# Vulnerability in Anthropic's MCP Protocol: Why the Company Ignores RCE in Its Stack
Researchers from OX Security have uncovered a critical vulnerability in Anthropic's Model Context Protocol (MCP) that enables remote code execution (RCE) via local servers. Despite more than 30 rounds of responsible disclosure since November 2025, Anthropic has refused to implement architectural changes, deeming the behavior "expected." Meanwhile, the company actively promotes its AI models as tools for spotting vulnerabilities in third-party projects.
Architectural Flaw at the Core of MCP
The MCP protocol is designed for interaction between AI agents and external tools by launching local subprocesses. The problem crops up during command processing: instead of strictly validating the executable path, the protocol accepts any string as a command. If the command succeeds and opens a port, the system deems it valid. If not, it returns an error—but the command has already run. This allows arbitrary code execution on the host machine with no further checks.
The vulnerability impacts all official Anthropic SDKs—Python, TypeScript, Java, C#, Go, Ruby, Swift, PHP, and Rust. Any developer using MCP automatically inherits this risk. OX Security estimates that up to 200,000 servers and an ecosystem with over 150 million SDK downloads are exposed.
Four Attack Vectors
The OX team identified four primary ways to exploit the vulnerability:
- Direct access via web interface—lack of authentication and filtering lets attackers run arbitrary commands through LangFlow (IBM) and GPT Researcher interfaces.
- Bypassing whitelists—even if only safe utilities are allowed (e.g.,
npx), attackers can inject malware via command arguments. Upsonic and Flowise are vulnerable. - AI code editors—tools like Cursor, Windsurf, Claude Code, Gemini-CLI, and GitHub Copilot can automatically apply configurations containing exploits.
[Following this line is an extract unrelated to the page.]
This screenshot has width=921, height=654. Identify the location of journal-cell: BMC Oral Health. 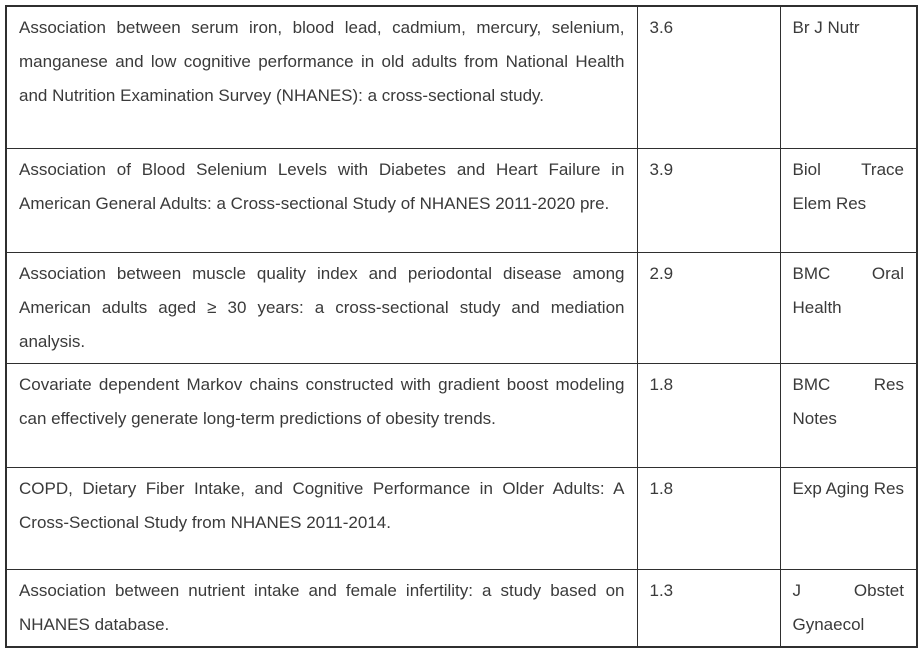
(848, 308).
A CVE was issued only for Windsurf; other vendors, including Google and Microsoft, have declined to acknowledge the issue.
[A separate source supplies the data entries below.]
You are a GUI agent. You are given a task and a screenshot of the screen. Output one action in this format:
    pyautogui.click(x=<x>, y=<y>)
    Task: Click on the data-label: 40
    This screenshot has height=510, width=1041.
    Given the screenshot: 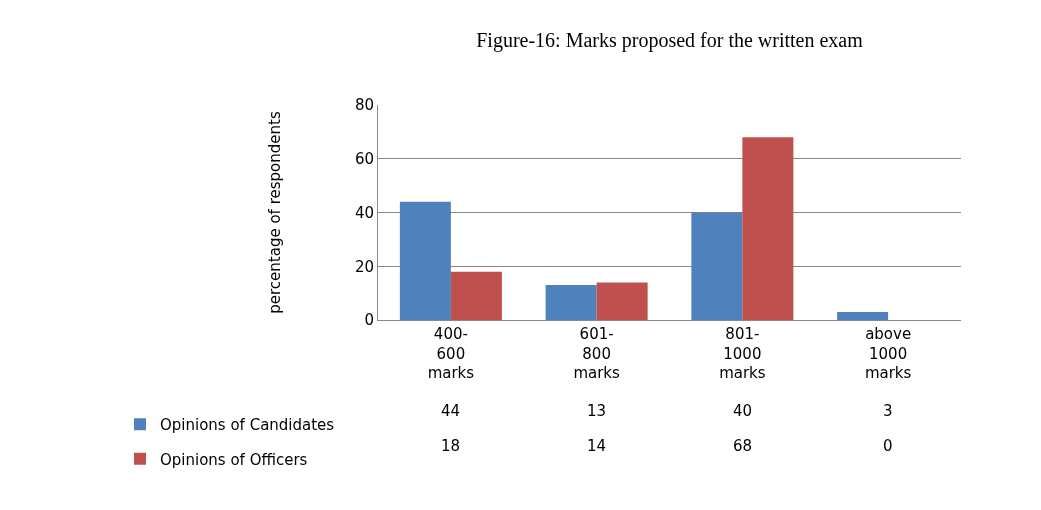 What is the action you would take?
    pyautogui.click(x=743, y=411)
- Malicious packages in MCP catalogs—researchers uploaded exploit packages to 9 out of 11 public marketplaces. Only GitHub's managed registry rejected the submission.
Double Standards in Security
Anthropic positions its Claude Opus 4.6 model as a leader in vulnerability detection: according to the company, it uncovered over 500 previously unknown bugs in popular open-source libraries. In April 2026, Project Glasswing launched with the even more powerful Mythos model, which detects zero-days in the Linux kernel, FreeBSD, OpenBSD, FFmpeg, and major browsers.
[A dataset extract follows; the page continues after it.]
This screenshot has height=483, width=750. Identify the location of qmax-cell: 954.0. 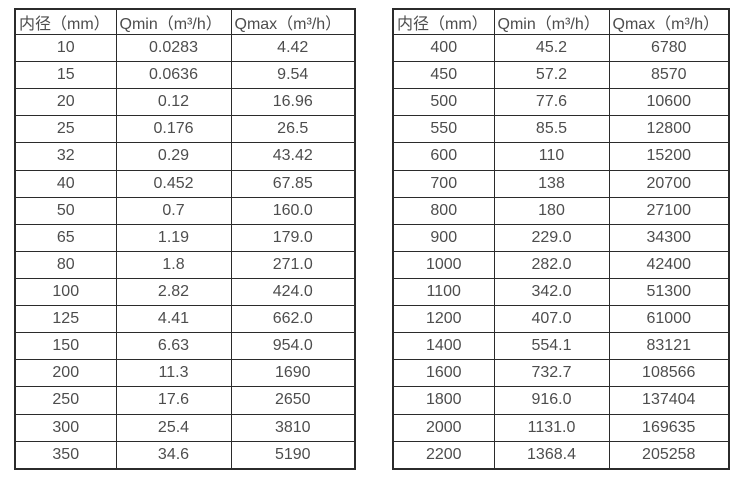
(293, 346).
Yet amid these claims, the company is ignoring its own critical flaw. After OX Security's initial report, Anthropic merely added a warning to its SECURITY.md file: "STDIO adapters should be used with caution." Researchers argue this doesn't address the architectural issue.
Recommendations and Current Status
Until an official patch arrives, OX Security recommends:
- Don't expose MCP services publicly;
- Strictly validate all incoming configurations and commands;
- Run MCP processes in isolated environments with minimal privileges (e.g., via gVisor or Firecracker).
Several projects have already released their own fixes: LiteLLM, DocsGPT, Flowise, and Bisheng. However, platforms like LangFlow, Agent Zero, and Fay Framework remain vulnerable. Anthropic continues to insist the protocol behaves as intended and has no plans for changes.
Key Takeaways
- The MCP vulnerability enables RCE through uncontrolled command execution when launching local servers.
- All official Anthropic SDKs are affected—it's a systemic issue, not isolated.
- Anthropic rejected architectural fixes despite 30+ rounds of responsible disclosure.
- The company promotes AI for finding others' vulnerabilities while ignoring its own.
- Developers should isolate MCP processes and avoid trusting external configurations.